Counterterrorism package of amendments1 has been recently adopted and sparked extensive public debate (“Counterterrorism Law”). For the last few years, this is a second anti-terrorism set of bills. The first one (adopted in 2014) laid down some statutory obligations that now have been expanded.

Key changes introduced by the Counterterrorism Law

The Law amends a dozen of laws relating to a new scope of obligations imposed on post offices, shipping agents and so on. The most crucial amendments in the area data protection and privacy are new obligations imposed on telecom operators (principally, they are now obliged to retain in the territory of Russia content of users’ communication for a period up to 6 months as well to retain information on receipt, delivery of such communications for a period of 3 years) and so-called moderators of dissemination of information in the Internet (“moderator(s)”). The formers are now obliged retain not only metadata and some types of personal data of users (as prescribed by 2014 anti-terrorism bill), but to retain also communications of users (content of messages) as well as enable state authority to decypher messages if moderator applies encryption (cryptographic) security tools. Failure to comply with the said obligations may result in imposing fine up to RUR 1 million (approx. EUR 14,000).

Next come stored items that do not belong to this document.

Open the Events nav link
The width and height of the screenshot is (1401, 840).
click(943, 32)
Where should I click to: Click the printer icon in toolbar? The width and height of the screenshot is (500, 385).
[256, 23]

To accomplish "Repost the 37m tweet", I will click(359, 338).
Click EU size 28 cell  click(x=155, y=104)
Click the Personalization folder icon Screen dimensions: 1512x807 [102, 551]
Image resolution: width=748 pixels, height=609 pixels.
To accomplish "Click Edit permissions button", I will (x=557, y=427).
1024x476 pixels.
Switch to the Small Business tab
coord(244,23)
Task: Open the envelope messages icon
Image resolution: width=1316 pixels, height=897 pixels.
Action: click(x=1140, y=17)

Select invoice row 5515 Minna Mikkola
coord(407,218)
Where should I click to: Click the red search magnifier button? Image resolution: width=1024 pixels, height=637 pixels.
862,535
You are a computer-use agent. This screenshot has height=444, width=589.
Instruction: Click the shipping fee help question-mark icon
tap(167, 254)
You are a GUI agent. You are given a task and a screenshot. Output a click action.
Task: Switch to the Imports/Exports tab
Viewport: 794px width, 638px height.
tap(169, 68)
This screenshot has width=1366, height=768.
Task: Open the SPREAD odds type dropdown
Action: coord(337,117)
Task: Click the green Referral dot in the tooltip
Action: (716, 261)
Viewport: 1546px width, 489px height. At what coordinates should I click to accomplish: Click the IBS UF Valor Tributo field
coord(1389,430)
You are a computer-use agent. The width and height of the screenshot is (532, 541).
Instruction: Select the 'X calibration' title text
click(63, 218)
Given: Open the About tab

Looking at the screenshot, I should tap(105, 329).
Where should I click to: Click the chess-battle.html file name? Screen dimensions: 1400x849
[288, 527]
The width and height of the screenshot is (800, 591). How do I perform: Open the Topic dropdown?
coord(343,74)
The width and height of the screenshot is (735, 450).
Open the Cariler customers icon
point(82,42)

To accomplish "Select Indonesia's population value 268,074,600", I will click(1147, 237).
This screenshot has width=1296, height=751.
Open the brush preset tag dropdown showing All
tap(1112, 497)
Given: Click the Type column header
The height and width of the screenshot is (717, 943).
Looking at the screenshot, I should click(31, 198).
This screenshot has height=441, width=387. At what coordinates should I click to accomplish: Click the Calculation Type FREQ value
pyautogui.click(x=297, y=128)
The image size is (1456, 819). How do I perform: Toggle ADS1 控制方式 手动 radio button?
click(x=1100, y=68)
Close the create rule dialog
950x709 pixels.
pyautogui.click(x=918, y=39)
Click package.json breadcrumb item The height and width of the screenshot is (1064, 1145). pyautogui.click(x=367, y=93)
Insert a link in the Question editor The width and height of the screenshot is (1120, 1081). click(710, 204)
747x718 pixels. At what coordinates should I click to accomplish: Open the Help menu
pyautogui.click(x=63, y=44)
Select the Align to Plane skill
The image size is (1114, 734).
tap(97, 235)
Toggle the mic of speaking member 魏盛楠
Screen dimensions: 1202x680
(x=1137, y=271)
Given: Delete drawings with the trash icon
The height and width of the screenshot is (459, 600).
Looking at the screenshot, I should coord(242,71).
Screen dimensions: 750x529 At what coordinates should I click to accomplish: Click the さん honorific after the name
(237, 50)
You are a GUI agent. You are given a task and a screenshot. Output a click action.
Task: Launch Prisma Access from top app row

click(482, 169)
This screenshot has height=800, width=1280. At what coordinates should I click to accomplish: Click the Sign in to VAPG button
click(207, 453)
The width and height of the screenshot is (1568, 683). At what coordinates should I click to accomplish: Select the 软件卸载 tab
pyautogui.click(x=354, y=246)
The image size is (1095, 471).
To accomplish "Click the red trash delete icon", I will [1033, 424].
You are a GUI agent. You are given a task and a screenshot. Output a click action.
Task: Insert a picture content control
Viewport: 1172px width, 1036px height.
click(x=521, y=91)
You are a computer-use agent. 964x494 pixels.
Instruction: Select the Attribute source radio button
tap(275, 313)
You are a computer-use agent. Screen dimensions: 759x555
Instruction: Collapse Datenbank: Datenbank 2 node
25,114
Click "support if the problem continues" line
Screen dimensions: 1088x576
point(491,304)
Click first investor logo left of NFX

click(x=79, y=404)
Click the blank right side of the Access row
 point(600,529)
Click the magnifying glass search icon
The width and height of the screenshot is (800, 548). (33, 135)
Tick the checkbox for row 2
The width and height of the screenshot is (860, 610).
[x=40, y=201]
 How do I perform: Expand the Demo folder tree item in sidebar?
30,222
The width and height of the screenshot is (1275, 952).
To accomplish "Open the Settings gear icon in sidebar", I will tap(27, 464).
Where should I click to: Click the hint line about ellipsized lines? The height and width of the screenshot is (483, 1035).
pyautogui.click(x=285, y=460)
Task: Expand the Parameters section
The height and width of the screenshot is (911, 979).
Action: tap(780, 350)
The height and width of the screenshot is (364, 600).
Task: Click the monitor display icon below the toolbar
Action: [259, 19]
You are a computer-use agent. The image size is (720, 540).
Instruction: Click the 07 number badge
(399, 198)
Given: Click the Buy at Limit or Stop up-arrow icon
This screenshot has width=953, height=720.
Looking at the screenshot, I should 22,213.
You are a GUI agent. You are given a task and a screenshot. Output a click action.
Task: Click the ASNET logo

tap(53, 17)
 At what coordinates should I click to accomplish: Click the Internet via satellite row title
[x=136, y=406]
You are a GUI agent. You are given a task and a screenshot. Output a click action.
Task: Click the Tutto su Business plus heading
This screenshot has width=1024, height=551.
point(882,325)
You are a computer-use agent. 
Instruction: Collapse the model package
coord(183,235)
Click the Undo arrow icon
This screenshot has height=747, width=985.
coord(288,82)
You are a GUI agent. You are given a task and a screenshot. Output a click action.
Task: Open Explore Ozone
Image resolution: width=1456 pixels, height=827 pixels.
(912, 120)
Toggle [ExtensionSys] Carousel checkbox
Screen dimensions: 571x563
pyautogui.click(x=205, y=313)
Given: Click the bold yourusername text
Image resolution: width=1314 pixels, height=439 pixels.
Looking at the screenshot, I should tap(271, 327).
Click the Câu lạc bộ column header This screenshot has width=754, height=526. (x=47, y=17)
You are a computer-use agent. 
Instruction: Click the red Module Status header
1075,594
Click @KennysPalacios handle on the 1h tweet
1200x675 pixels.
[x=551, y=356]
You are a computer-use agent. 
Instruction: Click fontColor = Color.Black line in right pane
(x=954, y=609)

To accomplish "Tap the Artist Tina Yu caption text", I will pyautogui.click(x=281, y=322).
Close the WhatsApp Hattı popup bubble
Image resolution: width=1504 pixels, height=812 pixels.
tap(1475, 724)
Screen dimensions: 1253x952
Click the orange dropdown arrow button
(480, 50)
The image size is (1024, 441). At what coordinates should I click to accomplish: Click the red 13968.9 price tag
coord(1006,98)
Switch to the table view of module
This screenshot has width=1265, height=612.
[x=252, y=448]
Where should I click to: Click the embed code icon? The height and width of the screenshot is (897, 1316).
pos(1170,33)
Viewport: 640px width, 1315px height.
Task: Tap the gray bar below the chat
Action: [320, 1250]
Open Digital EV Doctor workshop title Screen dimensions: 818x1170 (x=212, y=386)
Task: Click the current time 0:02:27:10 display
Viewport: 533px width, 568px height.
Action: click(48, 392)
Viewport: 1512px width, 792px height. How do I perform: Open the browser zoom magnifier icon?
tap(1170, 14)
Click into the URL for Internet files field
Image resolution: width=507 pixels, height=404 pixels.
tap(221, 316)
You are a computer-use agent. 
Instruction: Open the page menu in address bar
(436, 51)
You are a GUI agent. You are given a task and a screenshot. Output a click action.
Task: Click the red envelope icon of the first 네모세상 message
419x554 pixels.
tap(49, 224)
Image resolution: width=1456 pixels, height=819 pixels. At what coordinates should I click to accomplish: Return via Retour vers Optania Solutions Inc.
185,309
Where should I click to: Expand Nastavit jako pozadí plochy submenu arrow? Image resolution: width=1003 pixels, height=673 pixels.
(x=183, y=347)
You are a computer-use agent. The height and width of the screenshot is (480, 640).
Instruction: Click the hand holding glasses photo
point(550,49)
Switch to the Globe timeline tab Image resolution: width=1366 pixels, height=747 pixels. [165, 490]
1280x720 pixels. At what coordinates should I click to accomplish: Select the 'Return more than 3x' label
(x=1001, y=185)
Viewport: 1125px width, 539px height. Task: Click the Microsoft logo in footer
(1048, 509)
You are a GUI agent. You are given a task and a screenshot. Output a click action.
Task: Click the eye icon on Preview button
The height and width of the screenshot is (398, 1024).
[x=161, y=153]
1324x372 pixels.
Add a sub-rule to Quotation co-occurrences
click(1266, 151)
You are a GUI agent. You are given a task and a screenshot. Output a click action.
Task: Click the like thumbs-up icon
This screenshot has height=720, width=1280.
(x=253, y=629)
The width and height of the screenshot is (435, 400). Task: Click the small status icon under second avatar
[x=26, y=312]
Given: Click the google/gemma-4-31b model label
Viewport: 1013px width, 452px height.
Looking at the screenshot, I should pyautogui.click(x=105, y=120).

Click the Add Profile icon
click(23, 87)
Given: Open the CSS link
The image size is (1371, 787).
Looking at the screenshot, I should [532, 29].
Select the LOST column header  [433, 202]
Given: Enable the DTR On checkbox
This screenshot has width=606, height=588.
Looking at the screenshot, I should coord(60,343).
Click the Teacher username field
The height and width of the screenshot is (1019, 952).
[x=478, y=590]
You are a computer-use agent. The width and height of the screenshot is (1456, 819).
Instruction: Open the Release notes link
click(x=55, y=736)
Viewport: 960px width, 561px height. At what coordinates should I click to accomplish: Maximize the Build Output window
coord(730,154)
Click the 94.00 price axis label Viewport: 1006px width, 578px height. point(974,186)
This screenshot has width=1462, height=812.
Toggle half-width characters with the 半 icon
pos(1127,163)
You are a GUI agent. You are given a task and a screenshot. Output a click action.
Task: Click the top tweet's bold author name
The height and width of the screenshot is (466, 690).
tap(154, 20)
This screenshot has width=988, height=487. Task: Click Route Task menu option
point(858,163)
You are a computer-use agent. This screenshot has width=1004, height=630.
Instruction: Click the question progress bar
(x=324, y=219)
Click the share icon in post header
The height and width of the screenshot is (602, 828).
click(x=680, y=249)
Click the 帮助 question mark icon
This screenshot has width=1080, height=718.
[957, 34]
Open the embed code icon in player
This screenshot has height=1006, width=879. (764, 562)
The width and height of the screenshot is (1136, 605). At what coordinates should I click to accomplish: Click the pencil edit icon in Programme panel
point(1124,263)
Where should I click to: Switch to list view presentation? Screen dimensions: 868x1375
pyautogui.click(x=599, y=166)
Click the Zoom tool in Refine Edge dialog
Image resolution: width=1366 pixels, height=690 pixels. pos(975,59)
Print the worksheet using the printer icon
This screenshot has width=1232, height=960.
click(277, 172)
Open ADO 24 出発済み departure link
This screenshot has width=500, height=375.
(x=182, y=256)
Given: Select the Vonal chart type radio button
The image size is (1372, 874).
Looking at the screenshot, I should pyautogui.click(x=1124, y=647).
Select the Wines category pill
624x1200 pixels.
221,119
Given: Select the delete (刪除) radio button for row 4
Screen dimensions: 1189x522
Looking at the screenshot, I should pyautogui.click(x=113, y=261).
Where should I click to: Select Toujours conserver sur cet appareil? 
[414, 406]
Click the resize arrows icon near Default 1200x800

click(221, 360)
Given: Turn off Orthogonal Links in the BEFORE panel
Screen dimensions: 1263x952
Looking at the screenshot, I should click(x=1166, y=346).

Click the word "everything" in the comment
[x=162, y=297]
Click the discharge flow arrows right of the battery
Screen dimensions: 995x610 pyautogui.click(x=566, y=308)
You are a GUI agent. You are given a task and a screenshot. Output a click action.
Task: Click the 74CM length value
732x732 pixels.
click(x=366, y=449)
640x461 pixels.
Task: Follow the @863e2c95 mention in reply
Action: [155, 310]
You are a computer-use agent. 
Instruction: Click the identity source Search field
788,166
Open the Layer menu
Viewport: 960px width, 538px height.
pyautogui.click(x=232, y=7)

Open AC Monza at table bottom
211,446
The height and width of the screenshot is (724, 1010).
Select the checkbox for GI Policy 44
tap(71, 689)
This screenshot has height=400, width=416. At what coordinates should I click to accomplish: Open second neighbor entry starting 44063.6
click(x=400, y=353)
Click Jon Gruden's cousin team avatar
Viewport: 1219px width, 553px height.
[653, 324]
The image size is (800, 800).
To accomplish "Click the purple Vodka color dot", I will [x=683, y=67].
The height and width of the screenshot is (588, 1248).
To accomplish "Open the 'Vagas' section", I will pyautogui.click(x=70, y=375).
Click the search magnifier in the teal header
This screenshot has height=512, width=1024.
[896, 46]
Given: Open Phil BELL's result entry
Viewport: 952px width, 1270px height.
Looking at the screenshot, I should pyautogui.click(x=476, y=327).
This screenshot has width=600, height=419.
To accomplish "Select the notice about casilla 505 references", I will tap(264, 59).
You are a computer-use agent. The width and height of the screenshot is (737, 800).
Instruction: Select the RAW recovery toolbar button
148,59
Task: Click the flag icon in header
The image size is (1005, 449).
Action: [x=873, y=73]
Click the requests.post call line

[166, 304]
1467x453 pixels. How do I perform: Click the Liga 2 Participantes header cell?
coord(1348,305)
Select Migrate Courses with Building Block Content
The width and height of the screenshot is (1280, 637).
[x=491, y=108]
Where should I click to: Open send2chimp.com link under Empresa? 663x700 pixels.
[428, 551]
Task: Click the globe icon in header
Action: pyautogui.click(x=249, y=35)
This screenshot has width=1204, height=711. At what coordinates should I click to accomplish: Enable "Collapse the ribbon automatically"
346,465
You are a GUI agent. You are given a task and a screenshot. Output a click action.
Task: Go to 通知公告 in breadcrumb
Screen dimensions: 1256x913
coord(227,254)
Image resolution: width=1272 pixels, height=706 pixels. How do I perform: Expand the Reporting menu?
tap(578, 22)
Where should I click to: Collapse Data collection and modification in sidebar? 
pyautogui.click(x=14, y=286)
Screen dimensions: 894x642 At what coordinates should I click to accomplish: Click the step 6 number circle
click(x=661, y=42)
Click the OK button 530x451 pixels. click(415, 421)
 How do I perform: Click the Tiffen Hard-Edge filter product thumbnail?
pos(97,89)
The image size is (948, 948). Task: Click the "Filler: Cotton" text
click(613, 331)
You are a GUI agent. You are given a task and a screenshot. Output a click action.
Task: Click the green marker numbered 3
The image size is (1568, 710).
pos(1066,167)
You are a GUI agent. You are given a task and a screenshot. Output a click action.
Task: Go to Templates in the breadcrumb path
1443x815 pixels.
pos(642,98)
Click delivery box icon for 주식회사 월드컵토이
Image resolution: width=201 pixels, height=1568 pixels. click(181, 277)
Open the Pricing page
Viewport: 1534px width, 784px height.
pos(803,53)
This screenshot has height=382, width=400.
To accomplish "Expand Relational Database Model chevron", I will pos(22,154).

At what point compliance risks for your business emerge

Whereas new obligations imposed on telecom operators are relevant for quite restricted scope of companies, the notion of moderator due to its broad meaning and new scope of their obligations may imply some risks for quite large number of entities.

What companies shall be considered as moderators and therefore fall into the scope of the Counterterrorism Law

Statutory definition of moderators is indeed quite broad. They are defined as entities maintaining information systems and/or software, which are designed and/or used for the receipt, transfer, delivery and/or processing of e-messages in the Internet.

At first sight, such notion applies mainly to instant messaging, blogging, social media, public e-mails, etc. However, the broad and ambiguous definition makes it possible to apply the law to every website having forum or option of providing feedback for its users as well as companies maintaining corporate communication systems.

Some considerations on current industry practice

As current practice demonstrates, companies deemed moderators and falling into the scope of relevant statutory obligations are:

  • Those who declared themselves as moderators (by way of filing notification with the Data Protection Authority) upon their own initiative and therefore included into the state register of moderators;

  • Those who received from the Data Protection Authority a request to declare themselves as moderators and upon such declaration included into the state register of moderators. For the moment, such companies are mainly social networking website, blogging and public email services.

Due to this, it is unclear whether companies in essence meeting criteria set out in the statutory definition of moderators but not included into the state register, shall perform obligations imposed on moderators. In practice the companies concerned prefer waiting for receipt of the Data Protection Authority’s request and do not perform any obligations until they are included into the register of moderators. At the same time, please pay attention to the fact that internal regulations of the Data Protection Authority allow it to hold an inspection of the companies who are not included into the state register (de facto moderators). This is possible mainly under the request of authorities in charge of carrying our operational investigation and responsible for the state security.

THE NEW LAW ON TAKING CONTROL OVER NEWS AGGREGATORS: WIDE-REACHING REGULATIONS

Russian lawmakers adopted rather controversial law2 aimed at taking control over certain online information resources (“Law”). The Law introduces notion of so-called News Aggregators and impose on their owners a number of obligations. Below you may find a brief overview of the Law.

Who shall be considered as a News Aggregator?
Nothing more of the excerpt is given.